RESPONSIBLE JOURNALISM WANTED: DEAD OR ALIVE – NOT BOTH

Determining that a human being has died is not an arbitrary process. It does not happen solely on the assessment(s) of untrained observers. And importantly, it does not necessarily follow the temporary absence of a beating heart. If it did, the majority of surviving heart bypass patients would be considered to have died and been resuscitated. Cessation of the heart beat (and motion of the heart) is necessary (for most patients) during that operation so that the vein graft can be safely sutured to the blocked coronary artery. The accurate interpretation of those events is that the heart has been arrested, blood has been circulated to the brain (and rest of the body) by the heart-lung bypass machine while the vein graft is delicately connected, the heart has been restarted (with an electric shock) and the patient has awoken following a standard procedure. The patient was alive throughout.

Journalists reporting about deaths or near-deaths must understand and adhere to these fundamental concepts to avoid misleading the public. Use of the terms “death” and “clinical death” must be reserved for specifically defined circumstances, not casually applied for dramatic effect. Unfortunately, in their zeal to report a recent heart-warming and highly emotive story, both FOXNews and CNN made errors that should not be expected from them. It appears that a pregnant woman suffered a sudden cardiac arrest, was supported with CPR by co-workers, had her heart restarted with a defibrillator, was taken to a hospital where an emergency C-section was performed, had a pacemaker inserted and is alive 3 months later. A wonderful story of skill and resuscitation. The problem is that both news agencies reported that the woman died and came back to life!  In contrast, it seems clear that she had never met the clinical definition of death – fortunately.

If highly reputable reporters cannot distinguish life from death – or do succumb to the temptation of sensationalist reporting without honoring an obligation for accuracy about use of those terms – how can we expect the average person to comprehend the end-of-life scenarios in which organ donation becomes possible? Such high profile stories seek and do grasp the public’s attention, perhaps seeding subconscious beliefs about an inability to truly identify death or recognize a potential for resuscitation. Such subtle misleading messaging may be quite harmful to trust and to organ and tissue donation even if that was unintended.

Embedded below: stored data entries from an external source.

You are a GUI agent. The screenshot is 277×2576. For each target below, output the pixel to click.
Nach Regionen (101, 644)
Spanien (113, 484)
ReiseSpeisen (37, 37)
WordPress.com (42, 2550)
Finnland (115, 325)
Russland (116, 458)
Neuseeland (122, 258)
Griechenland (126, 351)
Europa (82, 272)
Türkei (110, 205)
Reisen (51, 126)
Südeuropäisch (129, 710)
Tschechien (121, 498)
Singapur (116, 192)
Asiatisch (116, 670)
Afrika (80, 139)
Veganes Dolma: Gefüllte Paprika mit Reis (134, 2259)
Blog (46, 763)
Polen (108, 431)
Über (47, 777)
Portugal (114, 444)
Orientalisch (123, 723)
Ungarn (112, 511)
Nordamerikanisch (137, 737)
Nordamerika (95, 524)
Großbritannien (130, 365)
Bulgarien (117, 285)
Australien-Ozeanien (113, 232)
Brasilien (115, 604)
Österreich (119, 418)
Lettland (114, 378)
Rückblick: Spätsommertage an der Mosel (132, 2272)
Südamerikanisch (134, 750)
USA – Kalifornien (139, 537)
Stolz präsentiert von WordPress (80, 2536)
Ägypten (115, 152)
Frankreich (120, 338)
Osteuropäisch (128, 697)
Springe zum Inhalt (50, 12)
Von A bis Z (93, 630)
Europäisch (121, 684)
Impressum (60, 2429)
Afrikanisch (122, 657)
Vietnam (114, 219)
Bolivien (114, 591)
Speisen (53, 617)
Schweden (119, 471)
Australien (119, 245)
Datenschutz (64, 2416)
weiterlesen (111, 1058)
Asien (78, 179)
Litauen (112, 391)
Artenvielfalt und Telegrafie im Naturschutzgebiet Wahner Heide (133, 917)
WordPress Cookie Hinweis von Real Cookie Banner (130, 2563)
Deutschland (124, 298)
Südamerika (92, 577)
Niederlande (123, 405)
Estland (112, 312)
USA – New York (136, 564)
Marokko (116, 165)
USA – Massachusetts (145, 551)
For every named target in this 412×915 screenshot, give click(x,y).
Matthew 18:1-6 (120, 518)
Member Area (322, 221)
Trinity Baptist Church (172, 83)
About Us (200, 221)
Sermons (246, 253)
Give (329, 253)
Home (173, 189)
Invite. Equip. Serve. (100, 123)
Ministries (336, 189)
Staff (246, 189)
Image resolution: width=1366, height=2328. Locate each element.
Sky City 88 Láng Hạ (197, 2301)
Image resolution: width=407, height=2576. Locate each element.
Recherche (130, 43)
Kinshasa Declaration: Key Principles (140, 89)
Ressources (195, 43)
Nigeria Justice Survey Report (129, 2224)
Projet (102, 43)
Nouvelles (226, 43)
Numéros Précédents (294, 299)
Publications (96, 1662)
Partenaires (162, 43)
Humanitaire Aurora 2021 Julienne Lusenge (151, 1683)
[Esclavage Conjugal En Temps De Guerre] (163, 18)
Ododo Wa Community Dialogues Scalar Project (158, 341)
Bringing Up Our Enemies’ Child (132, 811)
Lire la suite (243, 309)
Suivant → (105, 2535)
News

Consistency (and integrity) in all communications about the definition of death is essential to promote the type of public trust in the medical system that will save lives when consent is granted for organ and tissue donation. Subliminal messaging evolved from publicized stories of miraculous recoveries from death, when death did not actually take place, is counter-productive and costs lives. If you come across other egregious examples of inaccurate reporting, please post a Comment on this blog. Shining the bright light of publicity on these unfortunate stories may help to reduce their frequency.